Un vent de 2017 souffle sur la politique française. François Hollande, Manuel Valls et maintenant Bernard Cazeneuve... Les candidatures présumées pour la présidentielle 2027 s'additionnent avec un air de déjà-vu. « J'ai compris qu'il fallait être prêt », a affirmé jeudi Bernard Cazeneuve devant quelques journalistes. Il assure au Figaro ce mardi avoir travaillé à « l'élaboration d'un projet pour la France » avec « des élus locaux et nationaux de sensibilités différentes », confirmant ses ambitions pour l'Élysée.
Une stratégie d'ouverture
Pour atteindre l'objectif ultime, l'ancien Premier ministre entend ratisser « le plus large possible autour d'un projet responsable et crédible », brandissant à la fois la menace venue d'extrême droite et celle d'extrême gauche.

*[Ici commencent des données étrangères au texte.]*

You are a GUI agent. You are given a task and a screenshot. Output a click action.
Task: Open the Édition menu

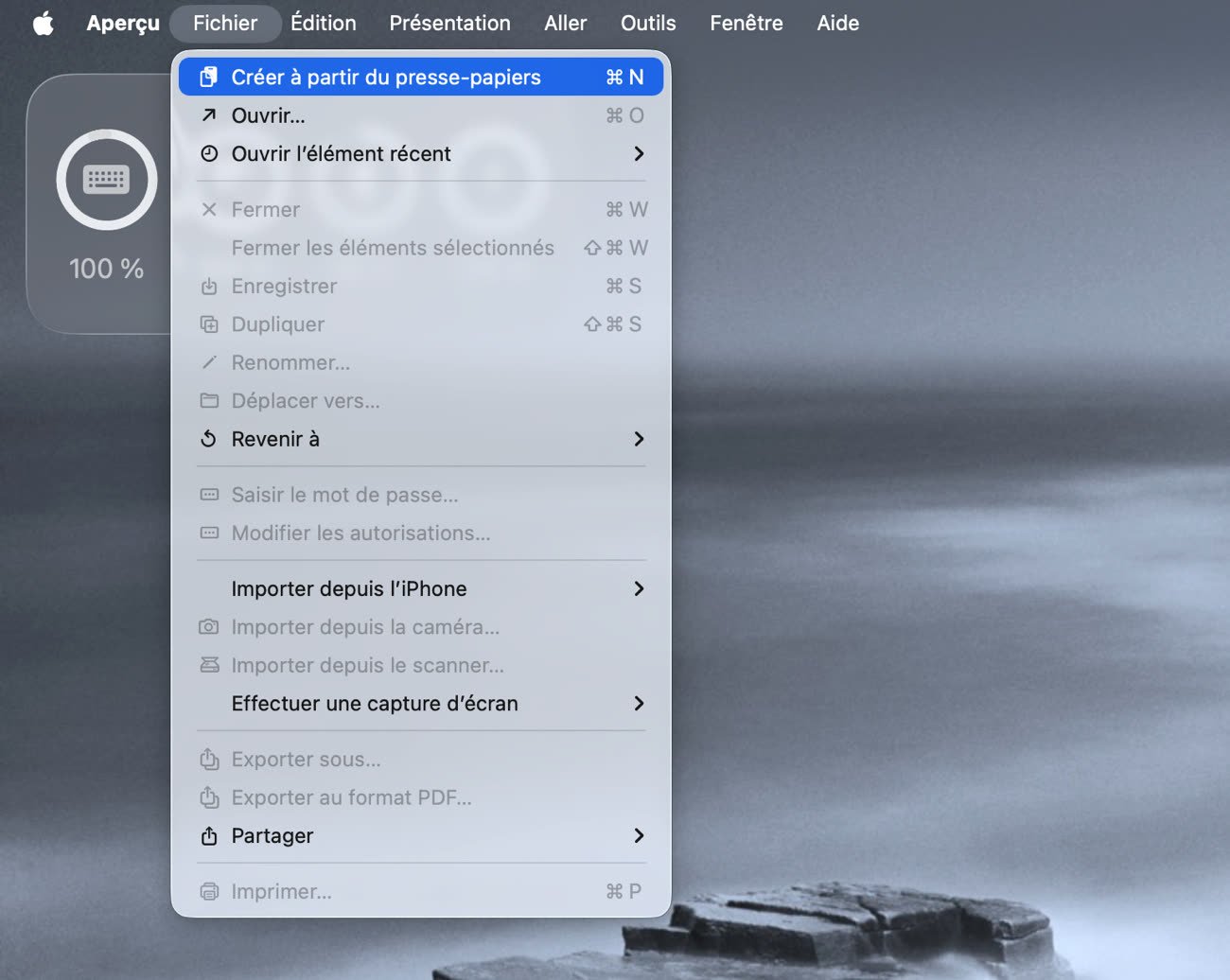click(x=324, y=23)
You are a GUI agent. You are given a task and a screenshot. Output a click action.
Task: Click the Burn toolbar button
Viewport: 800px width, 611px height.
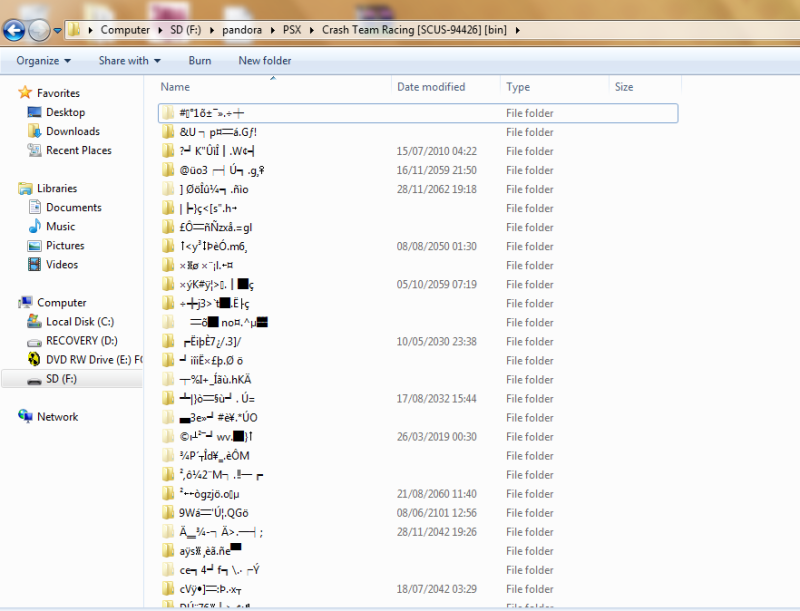(199, 60)
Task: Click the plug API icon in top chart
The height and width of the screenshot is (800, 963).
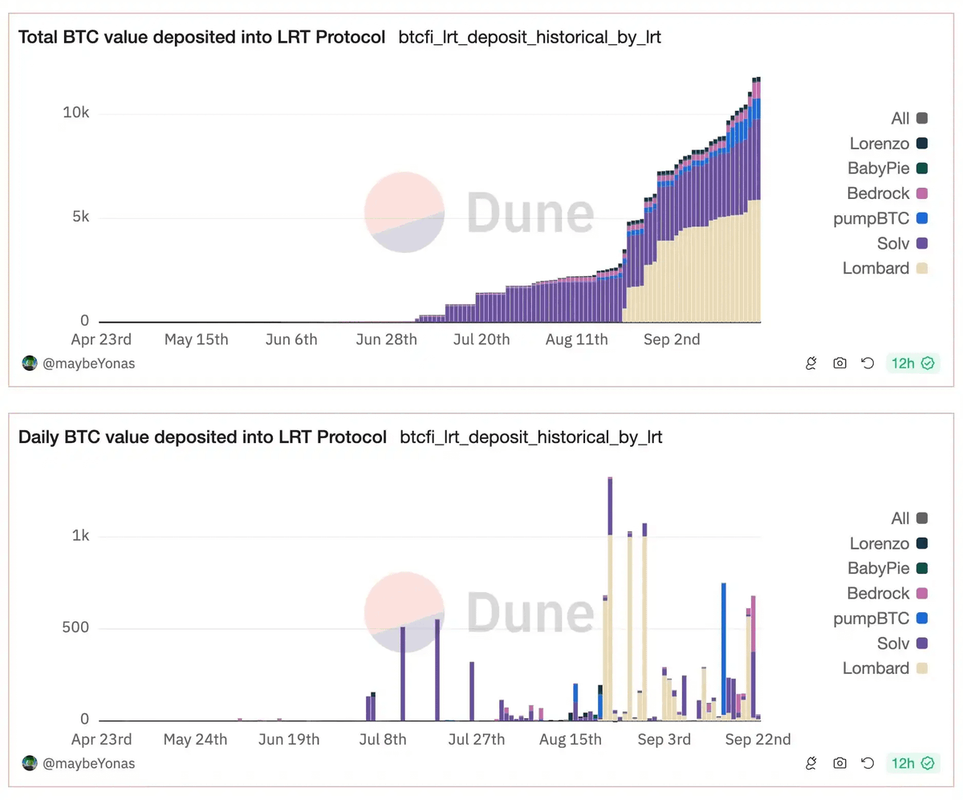Action: (x=811, y=363)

Rappelant qu'il a quitté le Parti socialiste en 2022, quand celui-ci s'est allié avec LFI, Bernard Cazeneuve n'entend pas s'appuyer sur un parti : « Volontairement, je me tiens à distance de leurs combinaisons », explique-t-il.
Face à François Hollande
Questionné sur l'éventualité de se retrouver face à François Hollande, son ancien président, il admet que cela serait « absurde », tout en justifiant la situation par des approches différentes, voire opposées. Bernard Cazeneuve se targue enfin d'avoir réuni dans son mouvement des personnalités allant du Parti socialiste au MoDem, en passant par d'ex-macronistes, des membres du Parti radical de Gauche et de plusieurs micro-partis divers gauche, ainsi que des députés du groupe indépendant Liot. Cette diversité illustre sa volonté de rassembler au-delà des clivages traditionnels.
Cette candidature s'inscrit dans un paysage politique où les figures de l'ancienne majorité socialiste tentent de revenir sur le devant de la scène, tandis que les électeurs semblent en quête de renouveau. Reste à savoir si cette stratégie d'ouverture séduira un électorat las des querelles partisanes.